Friday, March 22, 2013

Sometimes the simple unintentional words seem to hurt the most.  What diet are you on?  You don't look sick.  I want whatever you've got so I can loose weight.  You look great for being sick, it can't be that bad.  What's your secret? The list goes on and on.  Wanna know my secret?  I have Gastroparesis.  If I was a selfless person and didn't care about others I would be more than happy to give you my disease so that I wouldn't have to live with this for the rest of my life. 

Gastroparesis is not an eating disorder.  I am not bulimic or anorexic.  I am physically unable to eat more than a 1/2 cup of food at each serving.  I try to eat several times a day but every time I eat, I get sick.  Vomiting, extreme nausea and pain.  You wouldn't think food would cause so much discomfort.  I have to avoid foods such as, whole milk products, fibrous foods like steaks, chops, roasts, dried beans etc. Can't have raw or cooked vegetables.  It is a real pain trying to figure out what I should or shouldn't eat. 

I don't have the stamina like I used to.  I am the type of person who doesn't like to ask for help.  I have a full time job and still do the things I have to do.  However I am weak due to lack of nutrition.  I tend to take a lot of breaks when doing physical work, not because I want to but because I need to.  Huge difference.  My body might be weak but I am a strong individual.  I still don't like asking for help but I receive it with open arms. 

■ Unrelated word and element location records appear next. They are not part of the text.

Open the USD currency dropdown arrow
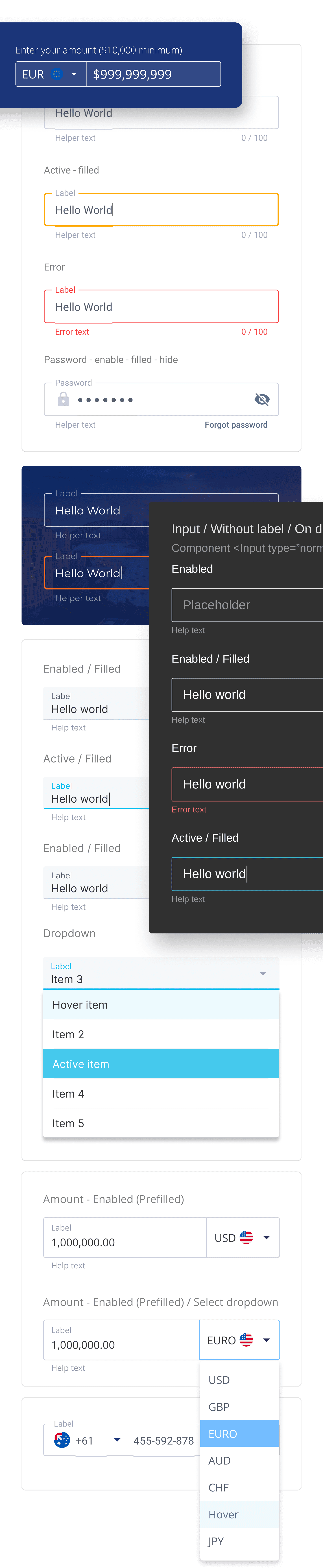 (266, 1237)
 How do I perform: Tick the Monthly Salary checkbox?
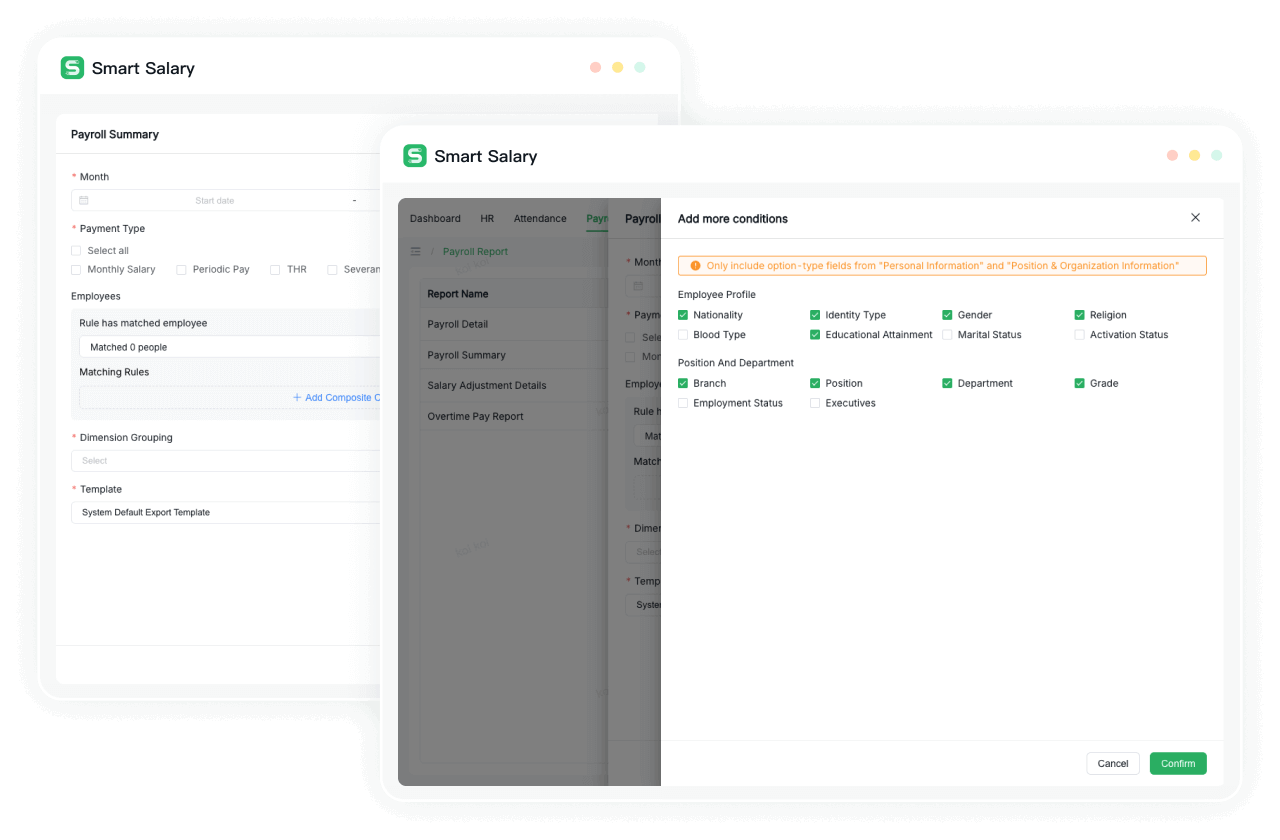(76, 270)
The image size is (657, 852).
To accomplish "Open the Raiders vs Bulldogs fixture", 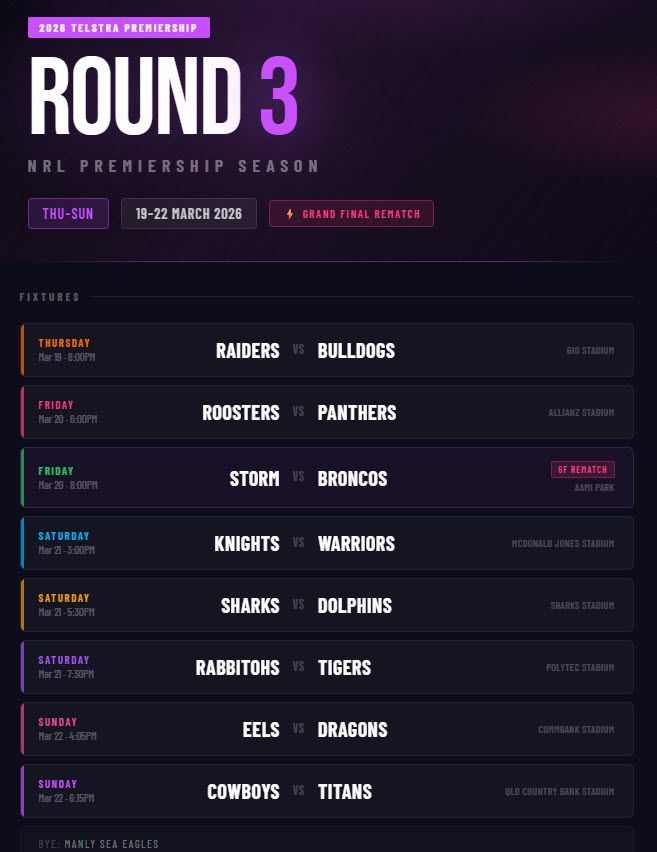I will click(327, 350).
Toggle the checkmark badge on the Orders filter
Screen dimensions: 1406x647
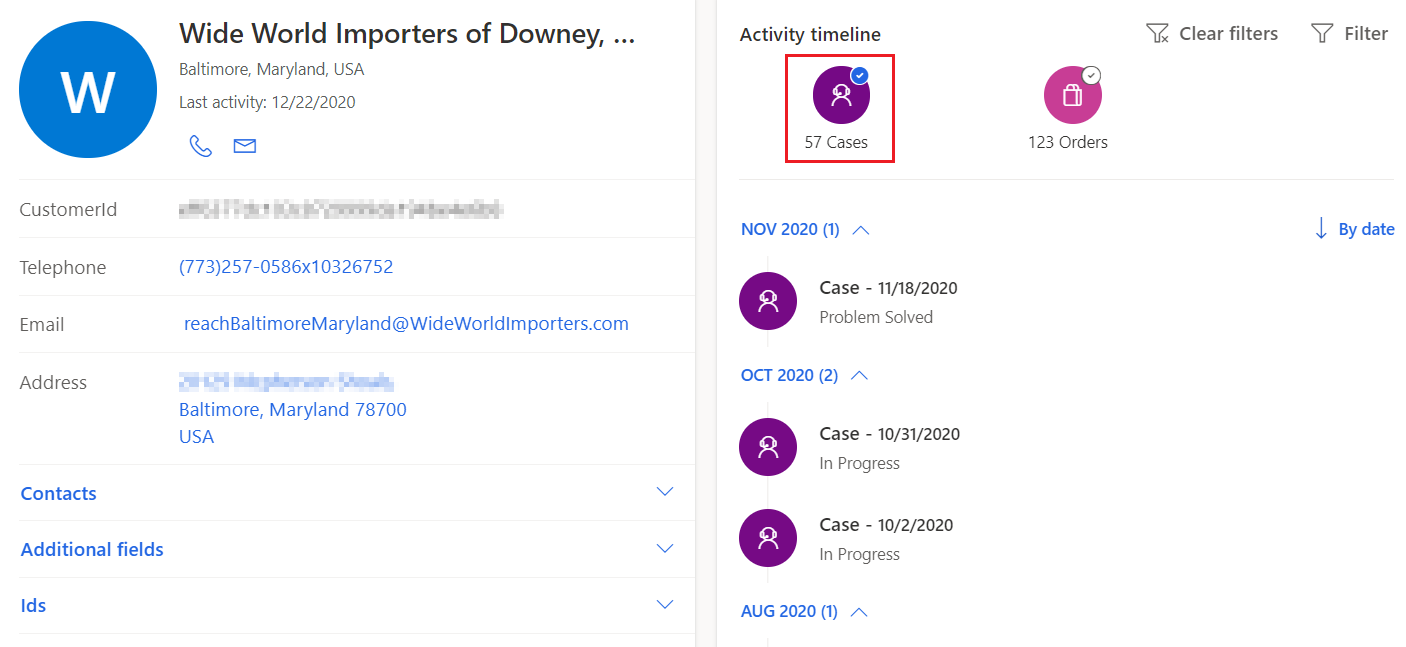click(1090, 75)
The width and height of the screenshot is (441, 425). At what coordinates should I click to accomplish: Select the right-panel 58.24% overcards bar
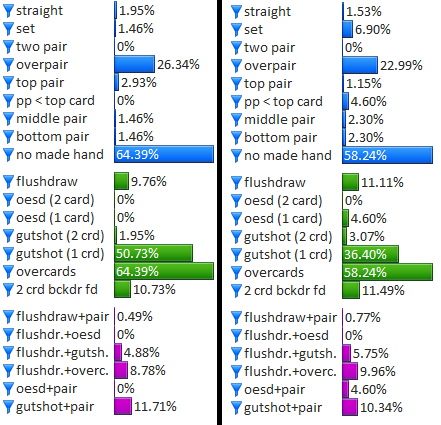[387, 272]
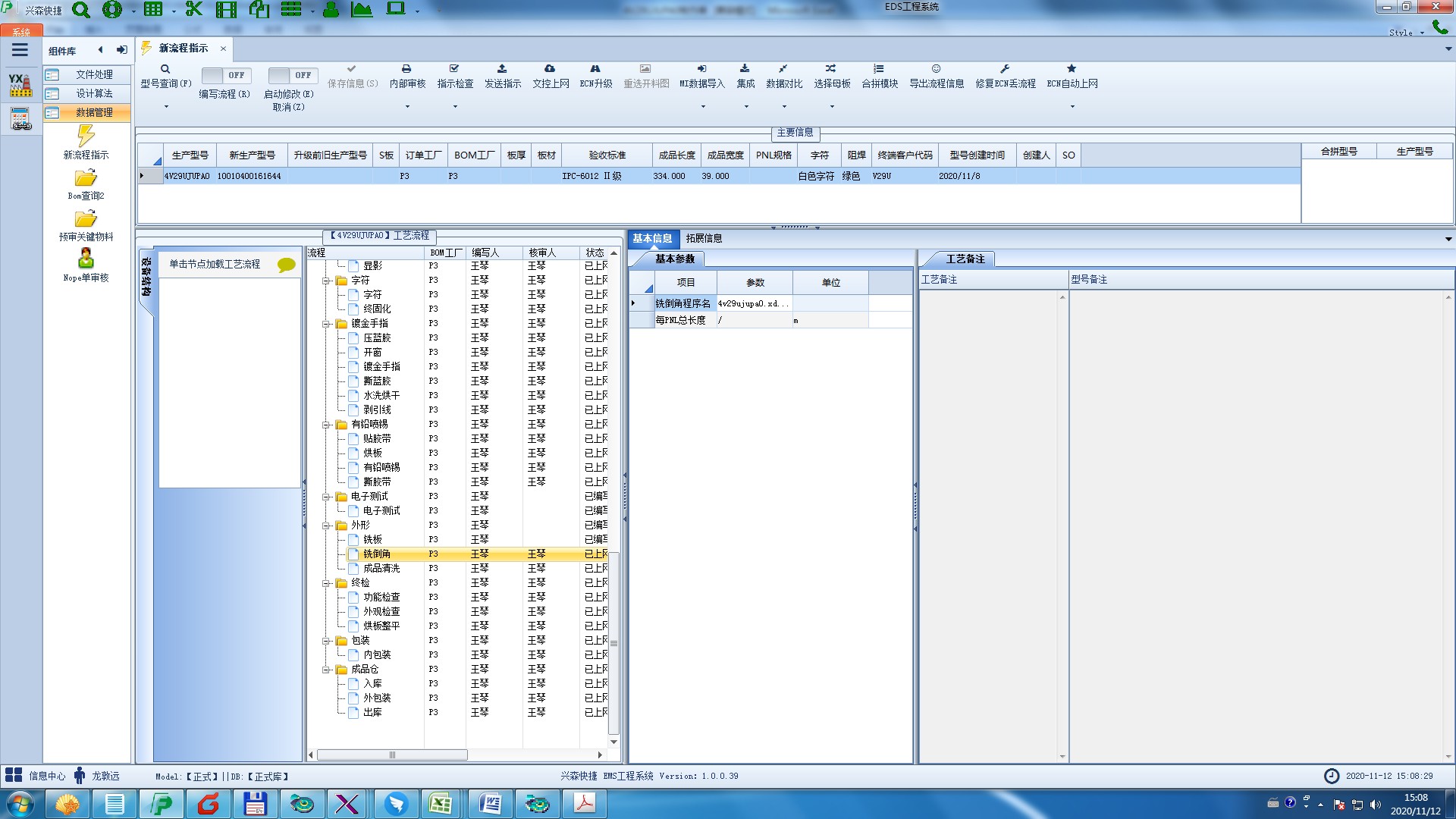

I have been blessed with a wonderful nutritionist.  Thank goodness!  I can not express my gratitude enough.  Please check a website that is sure to help you as well.  www.aliveagainonline.com I am currently taking several things to help me along with my Gastroparesis medication.  Trying to build my energy and protein levels.

On another note, I feel as if I have lost several friends because of having this stomach disease.  Maybe they felt like they didn't understand so they distance themselves from me.  What hurts is finding out that they really were not a friend after all.  Just one who were just passing through like an acquaintance. Friends are to be there for one another, who genuinely care.  The ones who are true friends are the ones worth keeping.  It's time like this that shows ones true colors.  If you had a disease would you want to be left alone or be surrounded with love?